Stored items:
____

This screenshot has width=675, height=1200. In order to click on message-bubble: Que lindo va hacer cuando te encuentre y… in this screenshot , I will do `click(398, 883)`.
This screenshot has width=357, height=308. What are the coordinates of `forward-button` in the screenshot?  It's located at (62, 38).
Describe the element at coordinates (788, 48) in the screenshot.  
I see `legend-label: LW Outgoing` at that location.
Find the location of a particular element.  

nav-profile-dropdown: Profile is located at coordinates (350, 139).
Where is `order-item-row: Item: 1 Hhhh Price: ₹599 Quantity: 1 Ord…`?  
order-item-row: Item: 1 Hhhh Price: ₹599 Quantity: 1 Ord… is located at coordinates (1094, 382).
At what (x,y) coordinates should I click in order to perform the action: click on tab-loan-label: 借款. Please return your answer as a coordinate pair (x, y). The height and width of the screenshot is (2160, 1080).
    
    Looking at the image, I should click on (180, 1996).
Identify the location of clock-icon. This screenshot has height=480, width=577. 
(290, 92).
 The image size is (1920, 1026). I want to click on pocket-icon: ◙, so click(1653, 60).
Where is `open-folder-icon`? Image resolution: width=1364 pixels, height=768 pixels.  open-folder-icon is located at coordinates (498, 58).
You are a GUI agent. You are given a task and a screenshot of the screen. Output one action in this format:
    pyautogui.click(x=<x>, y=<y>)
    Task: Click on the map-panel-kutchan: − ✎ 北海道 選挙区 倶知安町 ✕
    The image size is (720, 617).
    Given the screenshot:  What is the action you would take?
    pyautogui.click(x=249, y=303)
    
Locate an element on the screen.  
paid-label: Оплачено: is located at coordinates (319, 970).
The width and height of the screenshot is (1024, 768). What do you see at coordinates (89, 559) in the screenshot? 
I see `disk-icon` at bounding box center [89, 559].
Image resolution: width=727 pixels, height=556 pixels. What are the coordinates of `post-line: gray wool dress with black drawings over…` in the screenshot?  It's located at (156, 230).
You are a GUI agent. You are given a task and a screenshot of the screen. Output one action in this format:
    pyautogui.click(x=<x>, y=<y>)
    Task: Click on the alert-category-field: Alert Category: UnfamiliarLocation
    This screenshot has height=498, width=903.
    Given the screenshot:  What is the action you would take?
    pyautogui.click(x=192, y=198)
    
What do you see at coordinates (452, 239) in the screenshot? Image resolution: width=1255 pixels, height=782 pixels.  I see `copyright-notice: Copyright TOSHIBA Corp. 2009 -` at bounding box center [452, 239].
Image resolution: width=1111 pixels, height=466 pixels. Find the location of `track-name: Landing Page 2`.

____

* **Instructions to follow**: Reproduce the items word for word, starting at the beginning and ending with the line that contains "order-item-row: Item: 1 Hhhh Price: ₹599 Quantity: 1 Ord… is".

* **Answer to this problem**:
This screenshot has width=675, height=1200. In order to click on message-bubble: Que lindo va hacer cuando te encuentre y… in this screenshot , I will do `click(398, 883)`.
This screenshot has width=357, height=308. What are the coordinates of `forward-button` in the screenshot?  It's located at (62, 38).
Describe the element at coordinates (788, 48) in the screenshot.  
I see `legend-label: LW Outgoing` at that location.
Find the location of a particular element.  

nav-profile-dropdown: Profile is located at coordinates (350, 139).
Where is `order-item-row: Item: 1 Hhhh Price: ₹599 Quantity: 1 Ord…`?  
order-item-row: Item: 1 Hhhh Price: ₹599 Quantity: 1 Ord… is located at coordinates (1094, 382).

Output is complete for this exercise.